### What you are asked to do
Once the data has been read, restate all of it exactly.

(Data excerpts)

◆ ◆ ◆

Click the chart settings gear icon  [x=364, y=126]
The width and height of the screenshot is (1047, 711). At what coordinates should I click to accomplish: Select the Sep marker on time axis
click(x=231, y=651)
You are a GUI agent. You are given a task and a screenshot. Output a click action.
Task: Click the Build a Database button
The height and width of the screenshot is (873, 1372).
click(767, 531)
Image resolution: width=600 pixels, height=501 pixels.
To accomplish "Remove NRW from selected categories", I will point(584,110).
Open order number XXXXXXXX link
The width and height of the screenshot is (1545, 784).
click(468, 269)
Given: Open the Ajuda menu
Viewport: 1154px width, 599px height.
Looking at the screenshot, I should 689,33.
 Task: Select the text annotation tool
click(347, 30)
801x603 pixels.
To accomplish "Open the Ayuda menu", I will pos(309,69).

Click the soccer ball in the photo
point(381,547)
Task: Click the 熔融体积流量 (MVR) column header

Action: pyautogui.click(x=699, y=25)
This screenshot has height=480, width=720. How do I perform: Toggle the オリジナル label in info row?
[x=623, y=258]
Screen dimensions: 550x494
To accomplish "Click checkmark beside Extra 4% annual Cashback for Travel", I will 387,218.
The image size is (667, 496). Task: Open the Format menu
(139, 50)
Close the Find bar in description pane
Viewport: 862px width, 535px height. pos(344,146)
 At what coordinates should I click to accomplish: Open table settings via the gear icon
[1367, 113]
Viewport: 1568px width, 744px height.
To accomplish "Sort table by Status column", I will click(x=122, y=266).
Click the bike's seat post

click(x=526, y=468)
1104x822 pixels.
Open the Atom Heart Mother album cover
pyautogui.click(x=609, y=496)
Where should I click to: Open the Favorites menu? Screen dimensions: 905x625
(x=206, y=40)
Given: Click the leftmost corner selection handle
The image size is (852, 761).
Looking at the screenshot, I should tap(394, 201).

◆ ◆ ◆

### Task solution
Click the chart settings gear icon  [x=364, y=126]
The width and height of the screenshot is (1047, 711). At what coordinates should I click to accomplish: Select the Sep marker on time axis
click(x=231, y=651)
You are a GUI agent. You are given a task and a screenshot. Output a click action.
Task: Click the Build a Database button
The height and width of the screenshot is (873, 1372).
click(767, 531)
Image resolution: width=600 pixels, height=501 pixels.
To accomplish "Remove NRW from selected categories", I will point(584,110).
Open order number XXXXXXXX link
The width and height of the screenshot is (1545, 784).
click(468, 269)
Given: Open the Ajuda menu
Viewport: 1154px width, 599px height.
Looking at the screenshot, I should 689,33.
 Task: Select the text annotation tool
click(347, 30)
801x603 pixels.
To accomplish "Open the Ayuda menu", I will pos(309,69).

Click the soccer ball in the photo
point(381,547)
Task: Click the 熔融体积流量 (MVR) column header

Action: pyautogui.click(x=699, y=25)
This screenshot has height=480, width=720. How do I perform: Toggle the オリジナル label in info row?
[x=623, y=258]
Screen dimensions: 550x494
To accomplish "Click checkmark beside Extra 4% annual Cashback for Travel", I will 387,218.
The image size is (667, 496). Task: Open the Format menu
(139, 50)
Close the Find bar in description pane
Viewport: 862px width, 535px height. pos(344,146)
 At what coordinates should I click to accomplish: Open table settings via the gear icon
[1367, 113]
Viewport: 1568px width, 744px height.
To accomplish "Sort table by Status column", I will click(x=122, y=266).
Click the bike's seat post

click(x=526, y=468)
1104x822 pixels.
Open the Atom Heart Mother album cover
pyautogui.click(x=609, y=496)
Where should I click to: Open the Favorites menu? Screen dimensions: 905x625
(x=206, y=40)
Given: Click the leftmost corner selection handle
The image size is (852, 761).
Looking at the screenshot, I should tap(394, 201).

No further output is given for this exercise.